··· DATA SUPPLIED ···

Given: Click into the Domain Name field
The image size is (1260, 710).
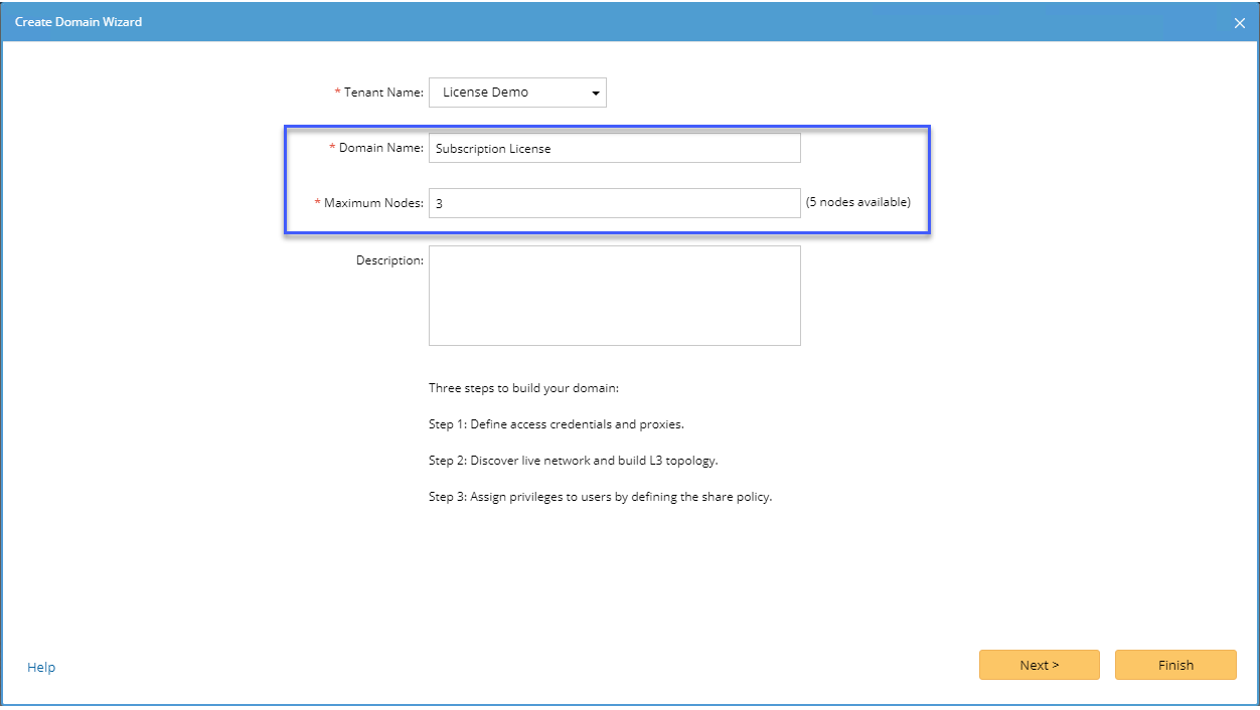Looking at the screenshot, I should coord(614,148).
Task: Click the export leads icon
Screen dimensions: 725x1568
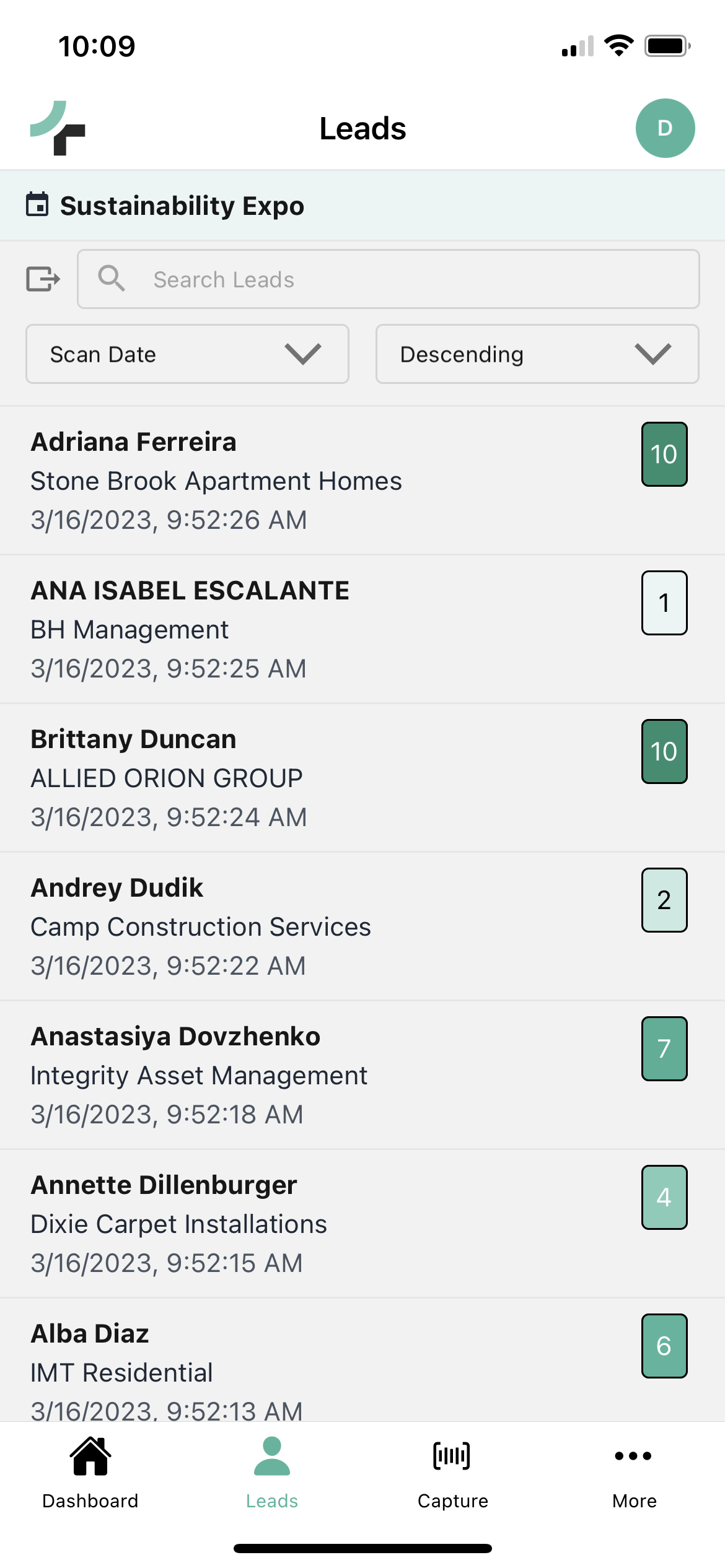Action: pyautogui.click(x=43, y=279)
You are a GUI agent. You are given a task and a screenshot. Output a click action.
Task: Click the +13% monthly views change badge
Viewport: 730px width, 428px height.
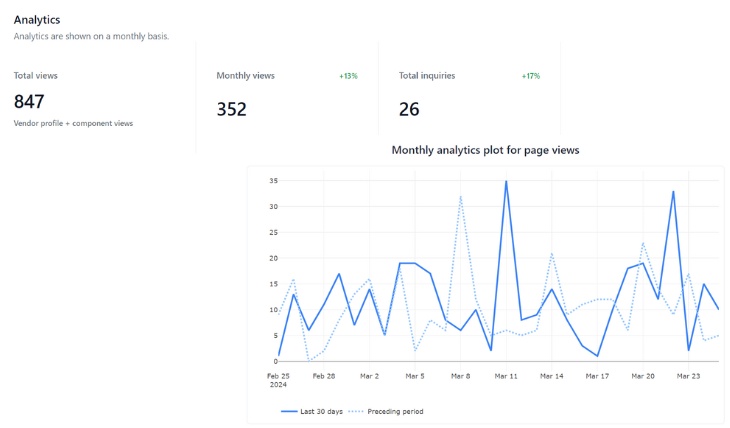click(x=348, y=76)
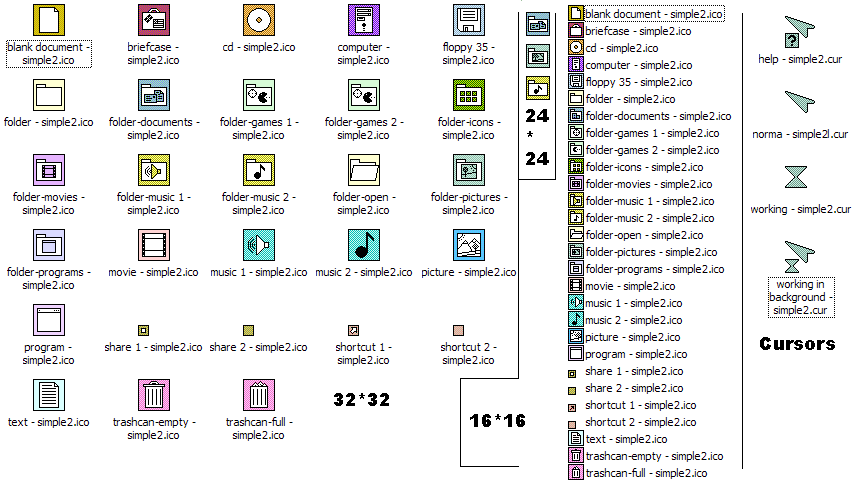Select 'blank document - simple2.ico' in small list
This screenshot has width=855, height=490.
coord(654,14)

···

◆ **PROBLEM STATEMENT**: Give again, word for word, every line from the top of the data above to the line holding "You are a GUI", inclusive, with the pictures left out.

◆ **SOLUTION TO THIS EXERCISE**:
Given: Click into the Domain Name field
The image size is (1260, 710).
Looking at the screenshot, I should coord(614,148).
Task: Click the export leads icon
Screen dimensions: 725x1568
Action: pyautogui.click(x=43, y=279)
You are a GUI agent. You are given a task and a screenshot. Output a click action.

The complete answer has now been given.